Bitácora de Aurora Pimentel Igea. Crónicas de la vida diaria, lecturas y cine, campo y lo que pasa. Relatos y cuentos de vez en cuando.

domingo, 4 de septiembre de 2022

El difícil equilibrio de los árboles

Árboles enormes, gigantes, no árboles del otro lado del Atlántico o de bosque siquiera, árboles de aquí, de ciudad, ahí plantados, que han crecido mucho, que ahora dan sombra y fresco. 


Cuando bajo a Madrid y paso por el Museo del Prado siempre me quedo admirada y agradecida por todos esos árboles que alguien plantó, impresionantes ahora, auténticos gigantes a los que se ató, con muy buen juicio, la baronesa Thyssen hace años. Mi hermano y yo estamos de acuerdo en que Tita hizo fenomenal: no se podía talar esos árboles. 

Me acuerdo de Ideafix, el perrito de Óbelix, llorando cuando se corta un árbol. Yo soy igual, quitar un árbol sólo si no hay otro remedio. 

Sombra, fresco, automáticamente varios grados menos, verde que da descanso. En mitad de Castilla andando busco árboles. Hay encinas enormes, hay chopos que resisten mil embates, castaños de indias plantados en Ávila que, como en los del paseo del Prado de Madrid, son hoy gigantescos, aunque a medida de Ávila, más chiquitos, más de provincia, pero fantásticos. 

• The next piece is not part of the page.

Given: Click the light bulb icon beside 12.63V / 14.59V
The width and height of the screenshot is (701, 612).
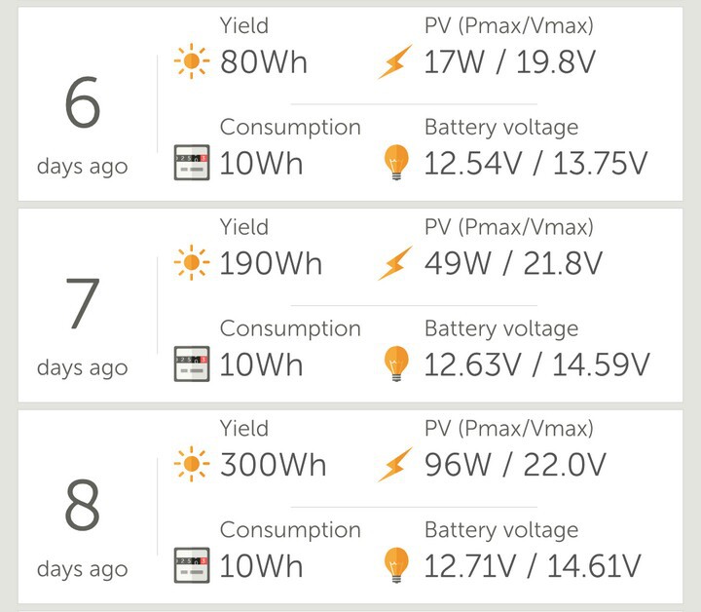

Luego están esos otros árboles de jardín que alguien plantó y has visto crecer, poco más que un palito y cuatro hojas y tienes ahora una sombra benéfica bajo la que sentarte. No una sombra  en nuestro caso "impresionante", pero sí una sombra muy agradable. Pero son muchos años los que cuesta conseguir una sombra de un árbol. 

En esto hay dos bandos a veces irreconciliables. Los del árbol que dé sombra, y los del jardín con césped y poco árbol, que entre el sol y corra el aire. Lo tengo muy visto en nuestra urbanización y en mi familia. Yo quiero árboles, pero necesito luz, y a veces es un poco complicado ese equilibrio entre la luz y sombra de los árboles. 

Mi marido es de los que plantó en nuestro jardín árboles -manzano, cerezo, ciruelo, membrillero, madroño y dos árboles del paraíso- y arbustos como el endrino, que no llegan a ser propiamente árboles. La mayoría de nuestros vecinos tiene muchos menos árboles, algunos ni uno, otros alguna encina que no cortaron cuando urbanizaron. Sus jardines son extensiones de césped o grava, limpitos siempre, impecables. El nuestro en cambio se llena de hojas, cuesta más "limpiarlo" y corre el riesgo de ser en exceso sombrío, lo que agradecemos en verano, pero contra lo que lucho porque necesito que entre luz en la casa y en especial en la cocina, donde paso muchas horas. 

Cuando llega el invierno, en diciembre, y hay que podar, llamo a los chicos, es demasiado trabajo para Gonzalo. "Sólo el seto, Aurora, los árboles no" me pide, el pobre. Pero al final acordamos que poden todo, y el árbol del paraíso de delante de la cocina más, porque crece tanto con el sol del sur, que me quita la luz en verano. Este año tuvo Gonzalo que podarle otra vez en julio porque no veíamos, y eso que le habían dejado corito, desnudo casi.